EXCERPT:
*** Begin section ***
    Travelling, often in out of the way places, looking for plants was soon established as a lifestyle. He would make light of the process, I remember him telling me once that “seed collecting in the past might have involved intrepid hikes or perilous adventures on donkeys but these days the road system makes it a lot easier, we rarely need to go anywhere more than a few hours from at least a track”. But soon he would talking casually about collecting alpine plants from the “mountains of the Iran/Iraq border region”. Then there is the story, legendary amongst alpine plant enthusiasts, of ‘the van to Van’, when he and Jenny towed a caravan to eastern Turkey, to use as a base for seed collecting.
    The only period Archibald was not spending at least part of the year travelling, it was running a nursery – The Plantsman, near Sherborne in Dorset, from 1967 to 1983. Working in conjunction with Eric Smith, it was the forerunner of the great many small specialist nurseries which make the British gardening scene so vibrant. The Plantsman was famous for its hellebores and hostas, many varieties bred by Smith. Unable to make a success of the nursery as a business, Jim turned to his first love, of travelling.
    Usually accompanied by Jenny, who he had met in the early 1970s, Archibald established an annual cycle of summer and autumn seed collecting, selling the seed in the winter and spring. With a clear focus on alpines and small bulbs, JJA Seeds sold primarily to enthusiastic amateurs, but also to botanic gardens (at least until the restrictions of the Convention on Bio-Diversity made this difficult) and nurseries. Some of his bulb introductions were used by Dutch breeders to produce new varieties for the general public, but it was commercial growers of alpine and rock plants who relied on him for a constant supply of interesting plants; it is reckoned that almost anyone growing such plants today will have some which originated as JJA seed.
    Famed for his memory, Archibald seemed to have an almost photographic memory for the plants he collected, even able to take fellow travellers back to the exact rock where he found a particular plant, many years after he first visited the spot. His favourite hunting grounds for the plants he loved were the mountains of Iran and Turkey; occasional run-ins with military check-points or secret police did little to dent his enthusiasm. In later years he spent more time in the mountains of the western USA, often working alongside the growing number of local botanist-gardeners who were passionate about both seeing their native flora in the wild and growing it.
*** End section ***
DATASET EXCERPTS:
*** Begin section ***
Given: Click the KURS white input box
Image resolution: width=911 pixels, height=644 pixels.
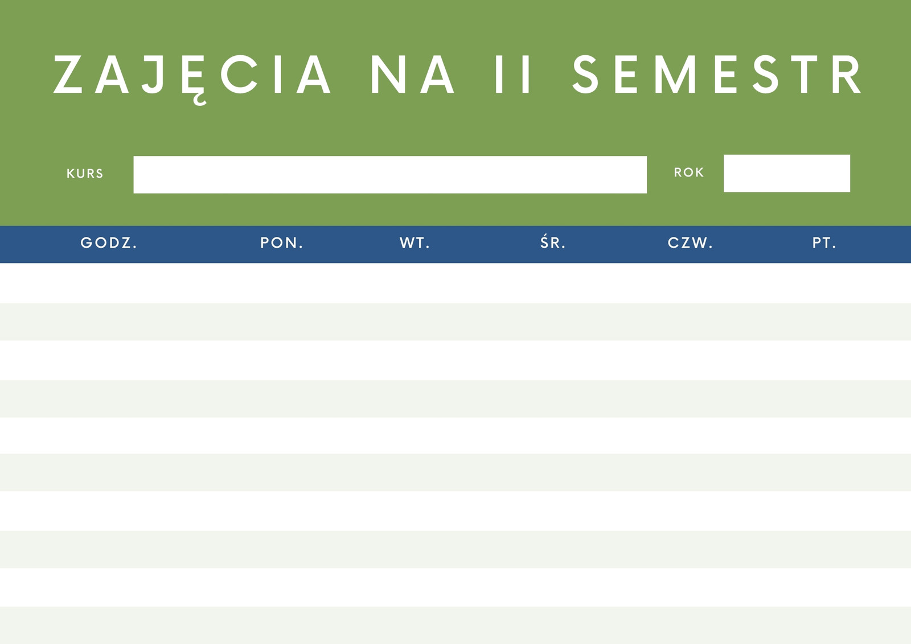Looking at the screenshot, I should (390, 174).
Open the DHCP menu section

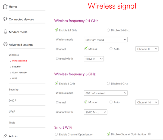(12, 100)
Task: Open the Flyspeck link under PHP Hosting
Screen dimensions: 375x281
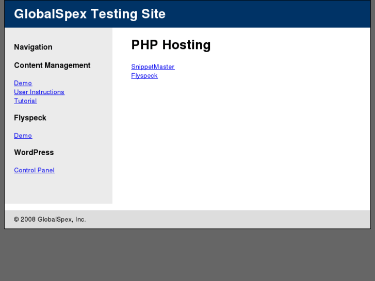Action: pos(144,76)
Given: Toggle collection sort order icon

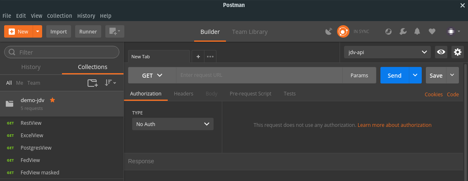Looking at the screenshot, I should click(110, 83).
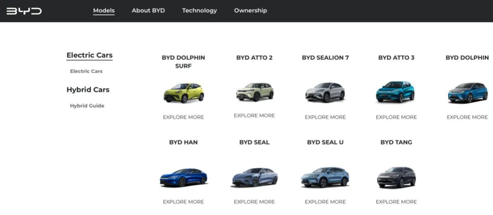Explore more under BYD Tang
The image size is (493, 215).
coord(396,202)
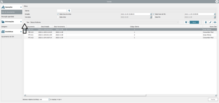Click the eye view document icon
Viewport: 219px width, 103px height.
(215, 22)
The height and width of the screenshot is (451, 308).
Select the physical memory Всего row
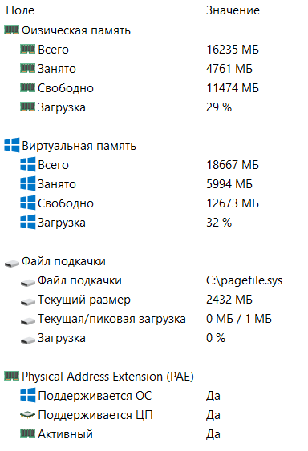tap(154, 50)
*** End section ***
PROBLEM STATEMENT: Continue the account of Jim Archibald's plant collecting from the point where it stops. The items come from a separate source and have nothing to do with the text.

OUTPUT FOR THIS TASK:
    Archibald was resolutely not commercial. Many times I tried to persuade him to pay more attention to collecting seed from larger herbaceous plants – apart from anything else they could have been more remunerative, but he stuck to what he loved.
     Many of us also wished that Archibald had taken up journalism. Those seedlist introductions were always worth re-reading – barbs flung (but always politely) at the pomposity of botanists who concealed data (supposedly in the name of conservation), at the effects of political-correctness on horticulture, at the dogmatic application of ill-thought out quasi-legal concepts like the Convention on Bio-diversity or Plant Breeders Rights.
    Archibald’s knowledge and ability to communicate it was recognised by the Alpine Garden Society, who in 2003 gave him their highest award – the Lyttel Trophy, given annually in recognition of a lifetime of achievement in contributions to the growing of alpine plants, their culture and botany. His incredibly wide circle of friends and colleagues in the garden and botanical worlds will remember a man of great intellectual integrity, enormous and infectious enthusiasm, who combined real erudition and learning with an ability to communicate it, and great personal warmth. Eloquent too, one seedlist introduction ended -  “we sell dreams to ourselves and hope to pay for their reality by work and knowledge…what are seeds but dreams in packets?”